Monday, Oct. 23, 1989

By Philip Elmer-DeWitt

Mid-October is the season for naming Nobel laureates, but it is also a propitious time for scientists to reveal discoveries that may win future Nobels. Last week, even as this year's Nobel winners were reacting to their awards, two teams of physicists made just such a landmark announcement. In rival statements -- one from the Stanford Linear Accelerator Center in California, the other from the European Organization for Nuclear Research (CERN) in Geneva -- scientists disclosed findings they say establishes beyond a reasonable doubt that the universe contains precisely three fundamental types, or families, of matter. No more, no less.

No, they are not animal, vegetable and mineral. In fact, all the matter most people are familiar with can be subsumed within one family of particles. This family includes the common electron, which hovers around the nucleus of the atom; the "up" and "down" varieties of quarks, now known to be the constituents of protons and neutrons; and an obscure particle known as the electron neutrino. Neutrinos have no charge and no measured mass, yet are thought to be among the most abundant particles in the universe.

The members of the other two families are even more elusive. Some have never been directly observed, and the others have only been spotted fleetingly in cosmic rays or high-energy particle accelerators. The second family consists of so-called "charmed" and "strange" quarks, muons and muon neutrinos. The third is made up of "top" and "bottom" quarks, tau particles and tau neutrinos. Last week's announcements do not preclude the possibility that other types of particles could be discovered, but they raise the odds against that happening, by Stanford's estimate, to better than 25 to 1.

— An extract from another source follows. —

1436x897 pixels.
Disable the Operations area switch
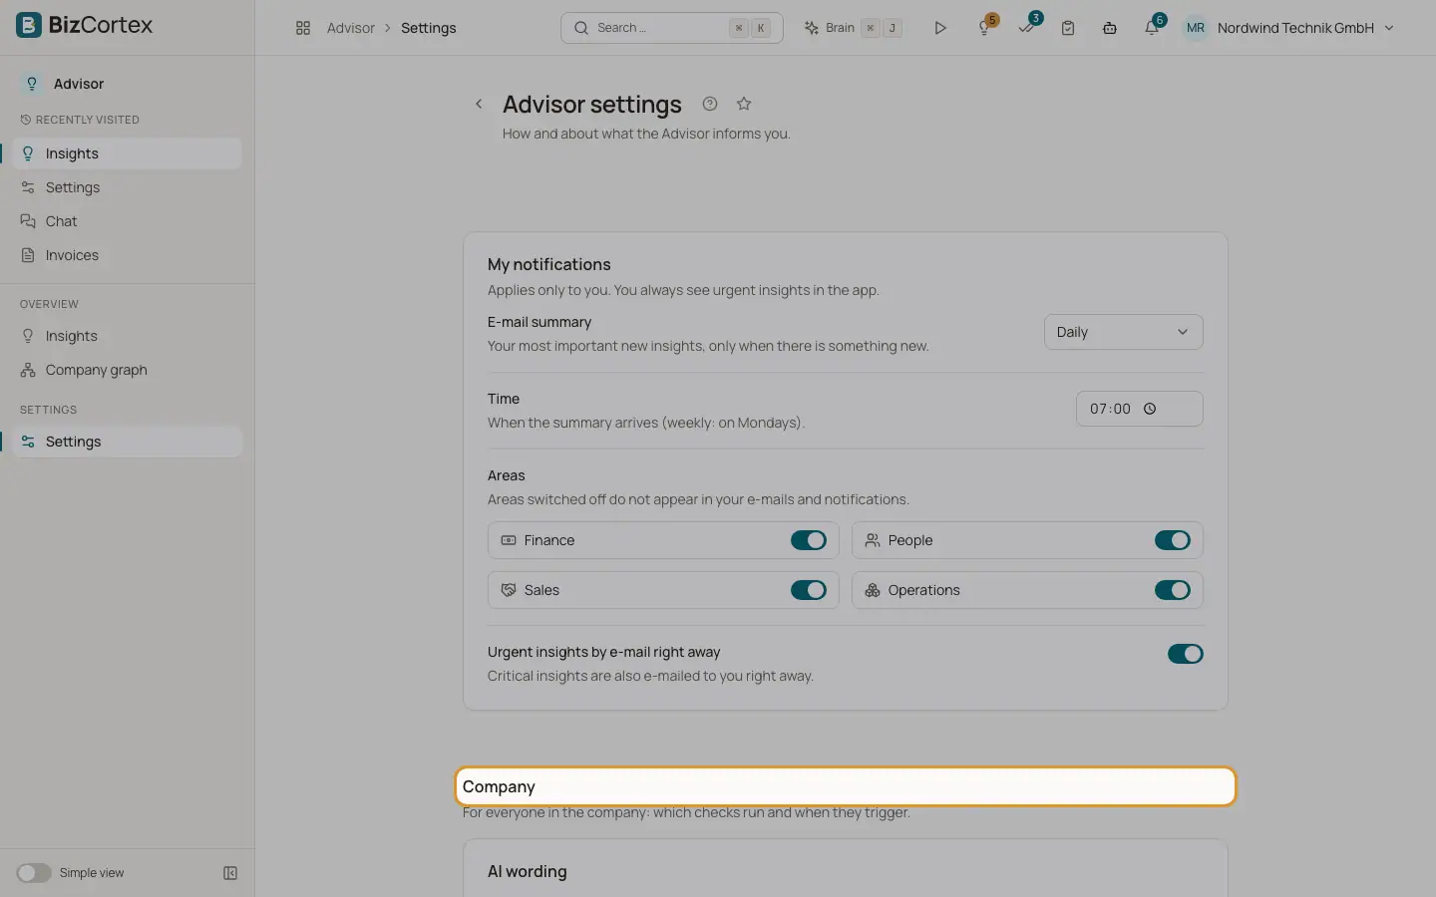click(x=1173, y=590)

These odds were calculated by observing the behavior of the Z particle, the heaviest known unit of matter. Zs are produced in the collision of smaller particles that have been accelerated to nearly the speed of light. By creating large numbers of Z particles, physicists were able to establish the energy range required to form a Z. Working backward from that energy range, they then calculated whether the laws of nature could accommodate more than the three known types of matter. Last week's results made it more than likely that the answer is no.

Why is this important? Because gnawing uncertainty about the number of particle families had plagued two theories that are the foundation of modern physics: the Big Bang theory of the creation of the universe and the Standard Model of the building blocks of matter.

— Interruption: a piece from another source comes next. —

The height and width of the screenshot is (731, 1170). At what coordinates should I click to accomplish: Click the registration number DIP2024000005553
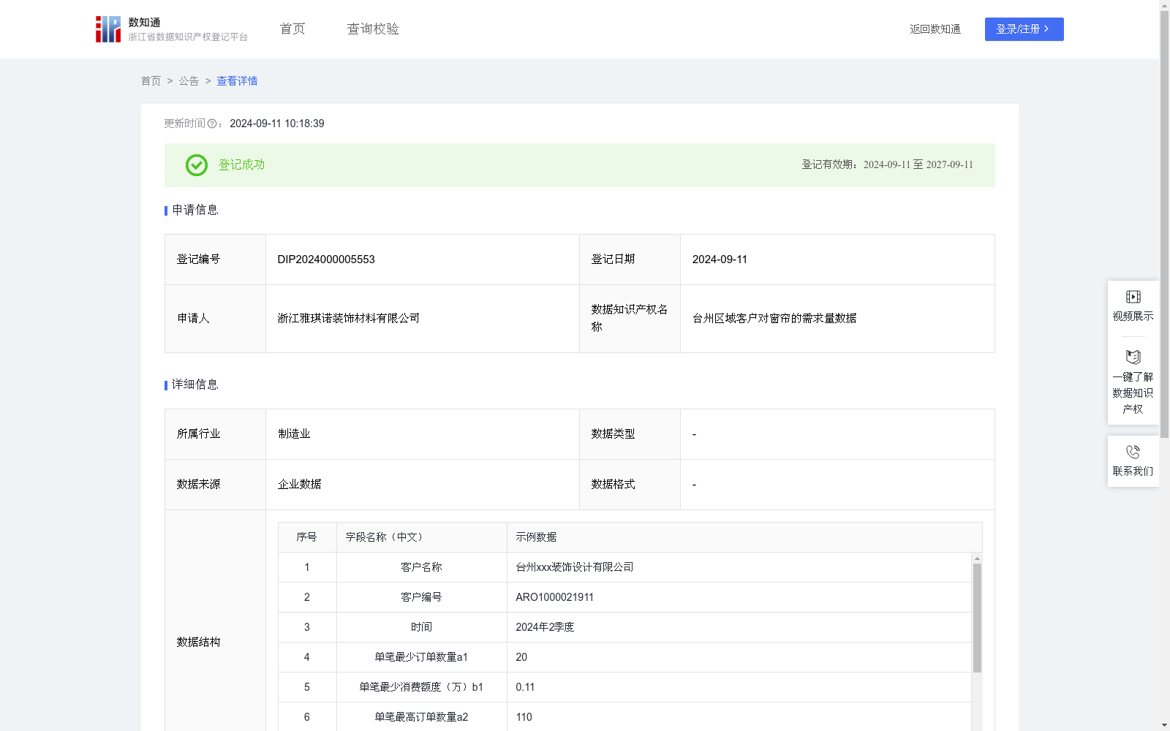(x=326, y=260)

The significance of the new findings was underscored by the haste with which they were revealed. The Stanford team, led by Burton Richter (a 1976 Nobel laureate), went public first, issuing a press release only one day before a European symposium at which CERN's findings were to have been presented. That led to charges of bad sportsmanship from some of the CERN team, led by Carlo Rubbia (1984 Nobel), whose results are said to be more accurate and even more definitive.